▶ _Texto apresentado_:
+-------+

Título: China organiza feiras para atrair estudantes brasileiros
Autor: Cafardo, Renata
Fonte: O Estado de São Paulo, 25/09/2006, Vida&, p. A14

Com seus mais de 70 milhões de estudantes no ensino superior e técnico, a China ainda quer os jovens brasileiros. No mês que vem, o país inaugura a primeira feira de educação no Brasil, com participação de cerca de 30 das maiores universidades chinesas. O evento é reflexo de um acordo assinado entre os dois países no fim de 2005 que facilita o intercâmbio educacional.

¿A China descobriu que, para acompanhar o desenvolvimento econômico, precisa de mão-de-obra qualificada¿, diz o presidente-executivo da Câmara Brasil-China de Desenvolvimento Econômico, Paul Liu, um dos organizadores da feira.

+-------+

▶ _Material fornecido_:
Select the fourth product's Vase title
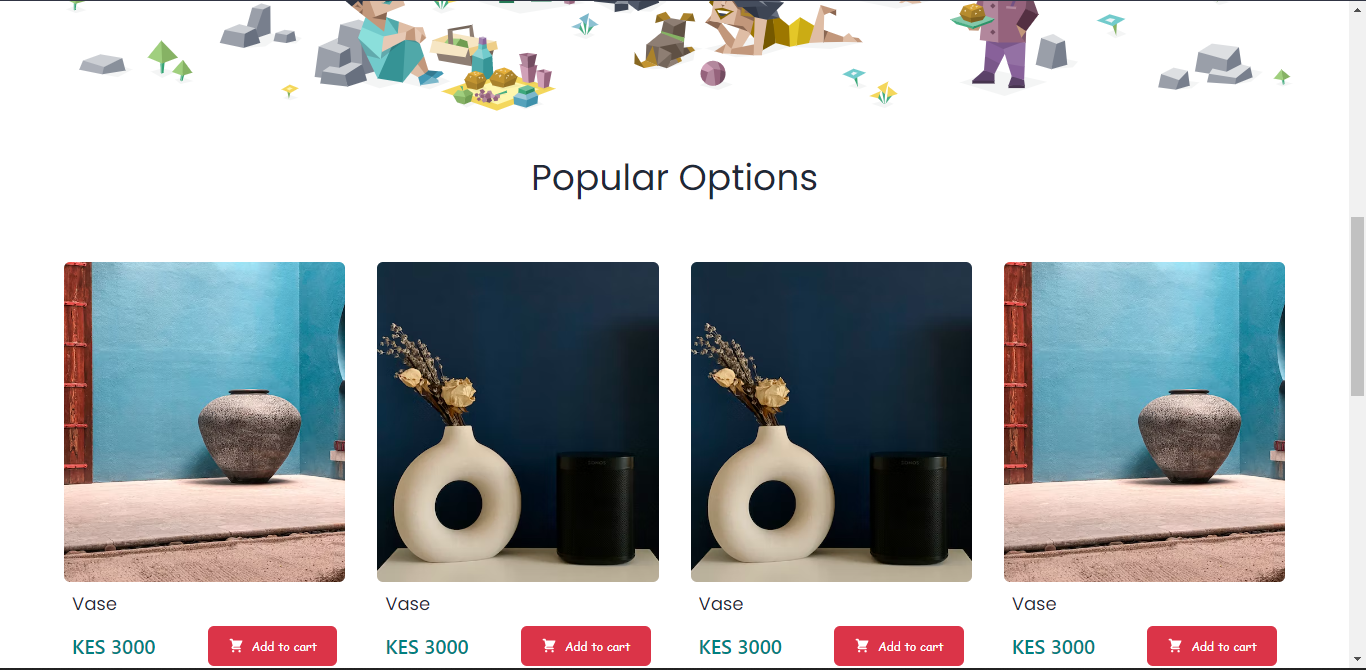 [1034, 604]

+-------+

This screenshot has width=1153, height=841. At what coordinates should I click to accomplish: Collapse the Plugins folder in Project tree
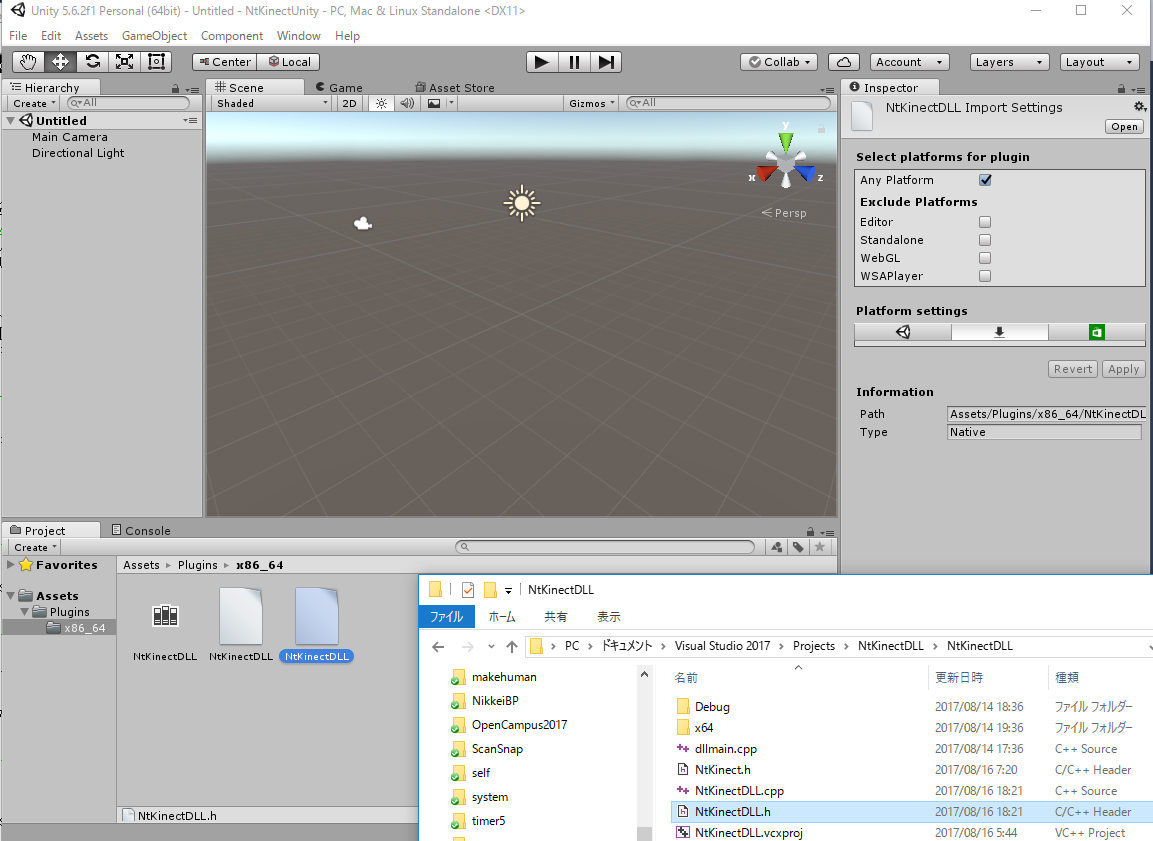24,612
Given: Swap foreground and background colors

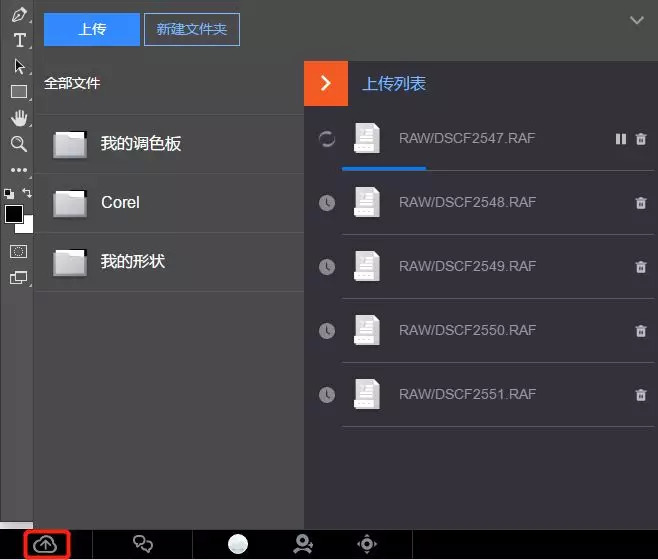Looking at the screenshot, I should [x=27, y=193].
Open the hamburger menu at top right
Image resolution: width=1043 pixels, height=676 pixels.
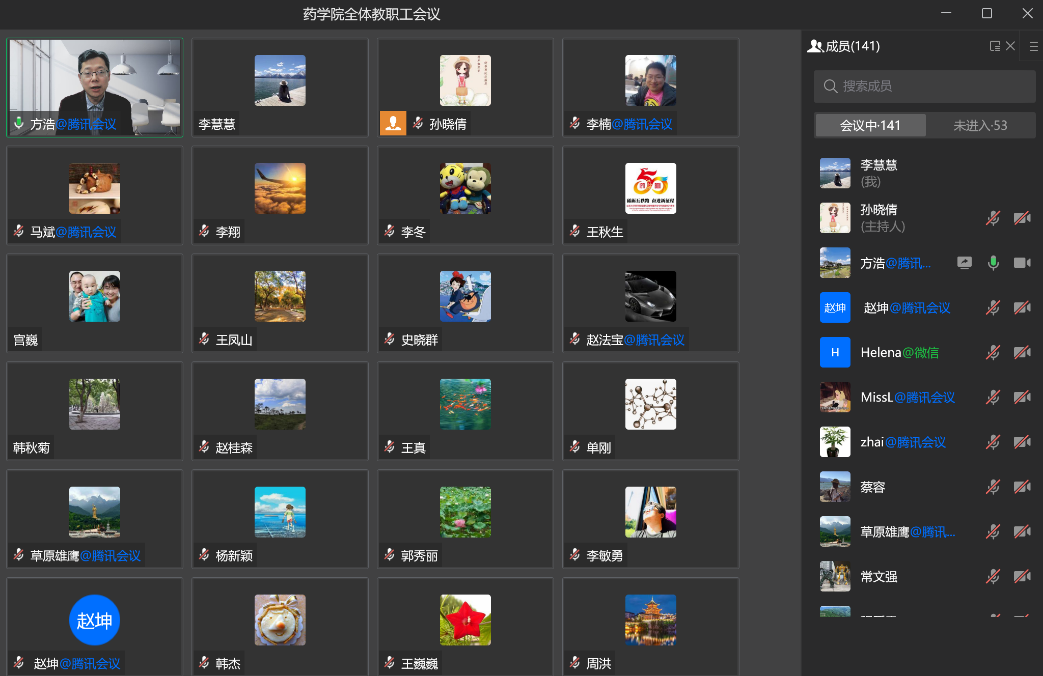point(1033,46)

+-------+

▶ _Tarefas a realizar_:
- 1) De acordo com o texto sobre as feiras educacionais da China, quantas universidades chinesas vão participar da feira no Brasil?
- 2) Por favor, escreva a continuação do texto sobre as feiras educacionais da China a partir da última frase apresentada.

▶ _Lista de respostas_:
- 1) Cerca de 30 das maiores universidades chinesas.

- 2)
Na entrevista a seguir, ele deixa claro que - apesar da qualidade de ensino em áreas como tecnologia e economia - a China quer primeiro convencer os brasileiros a aprender o mandarim. ¿A base do chinês é memorização, se você consegue memorizar 1.500 palavras já tem a conversação básica¿, diz. ¿Por falta de conhecimento da língua e da cultura, não se consegue avançar nos negócios entre Brasil e China.¿

As universidades chinesas - todas pagas - oferecem o ensino da língua e, mais tarde, uma especialização aos estrangeiros. Sem precisar de vestibular. É só entrar na internet e se inscrever. ¿Os jovens que derem importância ao aprendizado do chinês não têm preço nos próximos dez anos no mercado profissional¿, garante.

Por que o interesse da China pelo Brasil?

Brasil e China são dois países em desenvolvimento, com características semelhantes. Os dois estão crescendo, embora o Brasil muito menos. A China vem crescendo em dois dígitos em quase duas décadas e isso requer que o país busque parcerias. No fim de 2004, o ministro da Educação veio ao Brasil. Eram raros os estudantes brasileiros lá e vice-versa. Então, um acordo de cooperação na área educacional foi assinado no ano passado, o que facilita a entrada de alunos na China e dos chineses no Brasil. Qualquer instituição pode celebrar acordos com universidades de lá. Por causa disso, o ministério teve a idéia de fazer uma feira educacional pela primeira vez na América Latina, na Argentina, no México e no Brasil, que será nos dias 20 e 21.

Como a educação influenciou no desenvolvimento da China?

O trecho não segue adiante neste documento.